Watch-Admit It's Killing You (And Leave) (Piano Solo) (Vinyl Edit)
Watch-Admit It's Killing You (And Leave) (Sprinkles' Dead End)
The return of Terre Thaemlitz / DJ Sprinkles with a first solo vinyl release in over five years, features an exclusive 17 minute vinyl edit of 'Names Have Been Changed’ from the Deproduction album and DJ Sprinkles’ incredible House Arrest mix - which totally destroys us each and every time...
Asking pertinent questions about the hypocritical nature of relations between LGBT agendas and Western Humanist notions of the nuclear family, Terre’s Deproduction sensitively yet unflinchingly broaches topics usually considered taboo by a mainstream who are all too happy to pick and choose parts of radical, fringe culture to fetishise, while swerving the bigger questions proposed by those niches.

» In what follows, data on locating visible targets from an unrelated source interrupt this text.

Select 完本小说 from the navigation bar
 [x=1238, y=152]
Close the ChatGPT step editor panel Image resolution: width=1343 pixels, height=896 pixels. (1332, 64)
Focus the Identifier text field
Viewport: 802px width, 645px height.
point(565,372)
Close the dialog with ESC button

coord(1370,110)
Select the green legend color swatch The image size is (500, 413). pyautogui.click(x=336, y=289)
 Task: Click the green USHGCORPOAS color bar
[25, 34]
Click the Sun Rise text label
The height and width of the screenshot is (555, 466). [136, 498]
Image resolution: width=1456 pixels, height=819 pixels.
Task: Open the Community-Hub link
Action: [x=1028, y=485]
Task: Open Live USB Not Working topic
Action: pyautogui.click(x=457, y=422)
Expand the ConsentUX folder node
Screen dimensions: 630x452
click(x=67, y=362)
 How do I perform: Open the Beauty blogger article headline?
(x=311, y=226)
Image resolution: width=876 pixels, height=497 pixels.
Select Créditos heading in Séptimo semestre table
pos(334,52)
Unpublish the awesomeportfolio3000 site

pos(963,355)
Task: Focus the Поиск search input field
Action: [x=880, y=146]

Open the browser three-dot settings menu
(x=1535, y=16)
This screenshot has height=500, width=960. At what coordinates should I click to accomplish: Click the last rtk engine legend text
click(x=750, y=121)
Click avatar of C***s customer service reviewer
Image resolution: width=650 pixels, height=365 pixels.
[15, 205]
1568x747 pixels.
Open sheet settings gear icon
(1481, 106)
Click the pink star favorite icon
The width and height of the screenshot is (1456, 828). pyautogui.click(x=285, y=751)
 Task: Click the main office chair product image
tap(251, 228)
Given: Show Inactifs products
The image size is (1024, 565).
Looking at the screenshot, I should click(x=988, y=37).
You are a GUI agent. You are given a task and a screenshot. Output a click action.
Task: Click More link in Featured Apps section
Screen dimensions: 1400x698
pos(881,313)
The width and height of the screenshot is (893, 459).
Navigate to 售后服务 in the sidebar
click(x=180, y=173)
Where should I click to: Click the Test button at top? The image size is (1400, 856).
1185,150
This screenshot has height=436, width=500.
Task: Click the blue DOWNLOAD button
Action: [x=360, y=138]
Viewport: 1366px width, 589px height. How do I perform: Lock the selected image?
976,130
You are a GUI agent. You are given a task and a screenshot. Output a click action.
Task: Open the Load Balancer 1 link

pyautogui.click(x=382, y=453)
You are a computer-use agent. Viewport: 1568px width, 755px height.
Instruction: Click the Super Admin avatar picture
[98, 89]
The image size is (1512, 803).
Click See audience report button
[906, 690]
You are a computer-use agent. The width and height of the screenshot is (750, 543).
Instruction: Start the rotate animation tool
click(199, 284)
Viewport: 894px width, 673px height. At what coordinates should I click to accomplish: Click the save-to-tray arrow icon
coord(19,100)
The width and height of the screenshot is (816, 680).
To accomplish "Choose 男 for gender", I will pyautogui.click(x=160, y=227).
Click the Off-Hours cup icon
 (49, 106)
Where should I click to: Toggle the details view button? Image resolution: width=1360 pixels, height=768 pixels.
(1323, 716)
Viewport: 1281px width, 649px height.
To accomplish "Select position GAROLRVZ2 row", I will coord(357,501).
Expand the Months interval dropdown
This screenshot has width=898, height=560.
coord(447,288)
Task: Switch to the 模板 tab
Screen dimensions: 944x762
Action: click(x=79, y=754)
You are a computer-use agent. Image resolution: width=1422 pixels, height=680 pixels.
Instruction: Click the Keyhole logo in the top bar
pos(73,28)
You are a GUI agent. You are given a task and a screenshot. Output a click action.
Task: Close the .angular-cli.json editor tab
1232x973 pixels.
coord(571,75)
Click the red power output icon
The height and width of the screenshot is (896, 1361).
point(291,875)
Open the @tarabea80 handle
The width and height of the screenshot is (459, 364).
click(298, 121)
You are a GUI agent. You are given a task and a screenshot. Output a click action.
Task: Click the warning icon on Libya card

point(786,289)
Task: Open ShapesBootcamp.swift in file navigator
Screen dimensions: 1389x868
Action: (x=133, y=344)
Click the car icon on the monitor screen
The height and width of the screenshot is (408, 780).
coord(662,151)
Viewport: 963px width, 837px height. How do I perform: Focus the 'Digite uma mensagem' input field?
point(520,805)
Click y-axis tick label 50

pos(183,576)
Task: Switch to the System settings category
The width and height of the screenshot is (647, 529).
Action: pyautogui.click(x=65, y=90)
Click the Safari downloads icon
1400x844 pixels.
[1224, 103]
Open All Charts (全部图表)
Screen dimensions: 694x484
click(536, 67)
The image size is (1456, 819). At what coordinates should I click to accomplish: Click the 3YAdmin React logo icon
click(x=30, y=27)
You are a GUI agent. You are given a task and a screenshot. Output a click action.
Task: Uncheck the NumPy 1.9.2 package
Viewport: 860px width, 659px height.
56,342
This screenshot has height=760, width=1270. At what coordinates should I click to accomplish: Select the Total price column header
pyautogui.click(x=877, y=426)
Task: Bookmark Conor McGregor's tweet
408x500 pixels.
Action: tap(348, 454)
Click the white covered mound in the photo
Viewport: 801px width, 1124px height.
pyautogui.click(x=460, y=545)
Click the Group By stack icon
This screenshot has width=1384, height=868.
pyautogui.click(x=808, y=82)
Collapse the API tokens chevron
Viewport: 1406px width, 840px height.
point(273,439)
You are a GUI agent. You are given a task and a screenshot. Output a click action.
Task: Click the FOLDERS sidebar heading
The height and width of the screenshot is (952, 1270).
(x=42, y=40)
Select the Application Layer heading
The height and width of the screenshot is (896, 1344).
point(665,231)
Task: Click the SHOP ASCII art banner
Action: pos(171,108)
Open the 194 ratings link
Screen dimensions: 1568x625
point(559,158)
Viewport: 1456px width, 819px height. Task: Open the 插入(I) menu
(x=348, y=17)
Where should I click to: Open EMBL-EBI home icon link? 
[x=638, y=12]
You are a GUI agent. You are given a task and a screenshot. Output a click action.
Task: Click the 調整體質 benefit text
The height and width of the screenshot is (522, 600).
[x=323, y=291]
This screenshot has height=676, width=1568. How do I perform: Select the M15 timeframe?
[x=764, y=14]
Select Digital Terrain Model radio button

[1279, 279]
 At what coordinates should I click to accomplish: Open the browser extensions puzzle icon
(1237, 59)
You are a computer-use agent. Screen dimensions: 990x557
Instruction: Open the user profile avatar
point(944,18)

In the vinyl edit of Names Have Been Changed, exclusive to this LP, Terre contracts the original, 43 minute blend of strings and unsettling scenes of domestic violence into a 17 minute version, beautifully suspended in the cut at 45rpm in order to best represent the work’s unique democracy of frequency - from the muffled row heard next door, to its hyperrealistic avian chirrups and modestly spare, foregrounded strings.
On DJ Sprinkles' extended House Arrest mix on the B-Side, Terre’s ideas feel even more radical when juxtaposed with a sublime deep house production, placing them in context of what was and still can be a radical artform when done with insight and consideration. The result is one of this decade’s most sublime yet unsettling house tracks, bar none.
sample-Names Have Been Changed (Sound/Reading for Incest Porn) (Vinyl Edit)sample-Names Have Been Changed (Sprinkles' House Arrest)






牧歌的ニューエイジ・フォーク大傑作『Pentimento and others』を残した人物であり、サンフランシスコ拠点のフォークロック・バンド、Citayのメンバーとしても知られるニューヨークを拠点とするギタリスト/作曲家のEzra Feinbergによる最新アルバム『Soft Power』が〈Tonal Union〉からアナログ・リリース。当店お馴染みの名ハーピストMary Lattimoreに、シューゲイズ・ドローン/アンビエント名手Jefre Cantu-Ledesma、マルチ奏者のRobbie Leeといった面々と共に精巧に作り上げた親密でゆとりのある珠玉のアンビエント・フォーク作品!限定300部。




David Behrman is also known for using "microcomputers" with "memory" used for live performances and installations, along with great figures such as Robert Ashley, Gordon Mumma, and Alvin Lucier in postwar American experimental music. A writer who occupies an important position. On the A side, Interspecies Smalltalk commissioned by John Cage and Merce Cunningham in 1984 is recorded, and it was formed as a collaboration with Takehisa Kosugi (violin) and completed as a minimalist masterpiece full of fantasy beauty.
On the B-side, starting with the early version of Leapday Night, "Circling Six," six synthesizer loop phrases were used, and German experimental writer Werner Durand was in charge of the saxophone, avant-garde jazz. It is finished in a strange minimalist refraction that crosses jazz. The final "All Thumbs" is a song for two mbiras, which George Lewis and David Behrman dedicated to the opening of the Paris Science Museum "La Villette" in the spring of 1986. The metal tip of was a sound installation that was connected to a computer music system through a sensor.
Why don't you pick up the excellent unreleased sound source of a rare writer who represents the history of American electronic music after a long time. Includes liner notes and performance photos by David Behrman. Limited to 400 copies.